■ **Material for the task**:
%%

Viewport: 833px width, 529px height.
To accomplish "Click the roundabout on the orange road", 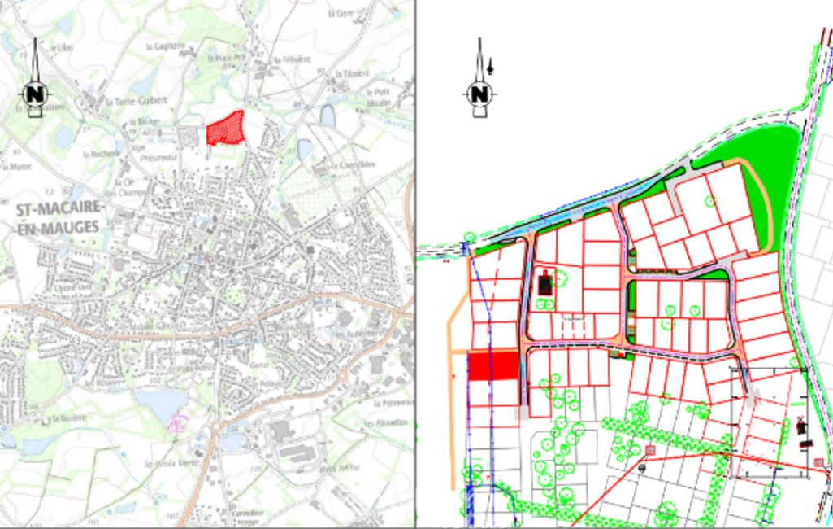I will [x=215, y=426].
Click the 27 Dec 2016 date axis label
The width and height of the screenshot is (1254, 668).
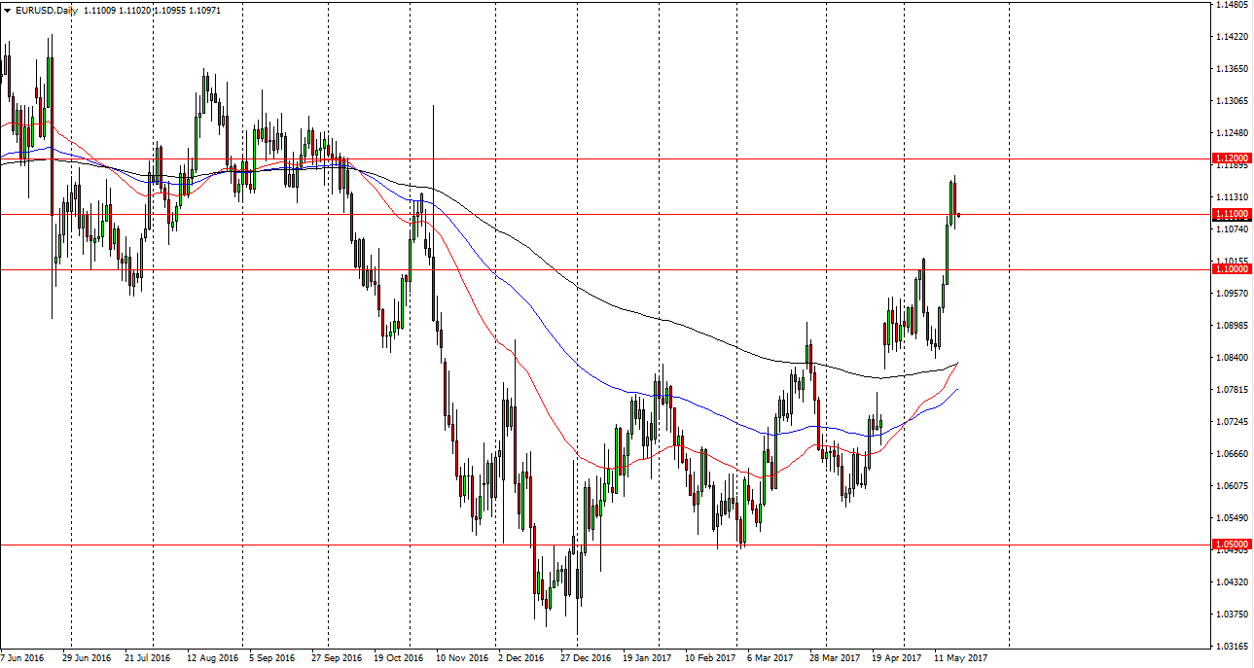tap(585, 657)
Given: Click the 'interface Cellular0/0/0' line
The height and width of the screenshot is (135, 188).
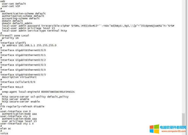Looking at the screenshot, I should pos(18,82).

%%

■ **Work to be completed**: Retype, without any picture, exactly the lines from the one with "Click the 27 Dec 2016 date axis label" through the end of the entries, inclusive.

■ **Exercise response**:
Click the 27 Dec 2016 date axis label
The width and height of the screenshot is (1254, 668).
tap(585, 657)
Given: Click the 'interface Cellular0/0/0' line
The height and width of the screenshot is (135, 188).
Looking at the screenshot, I should pos(18,82).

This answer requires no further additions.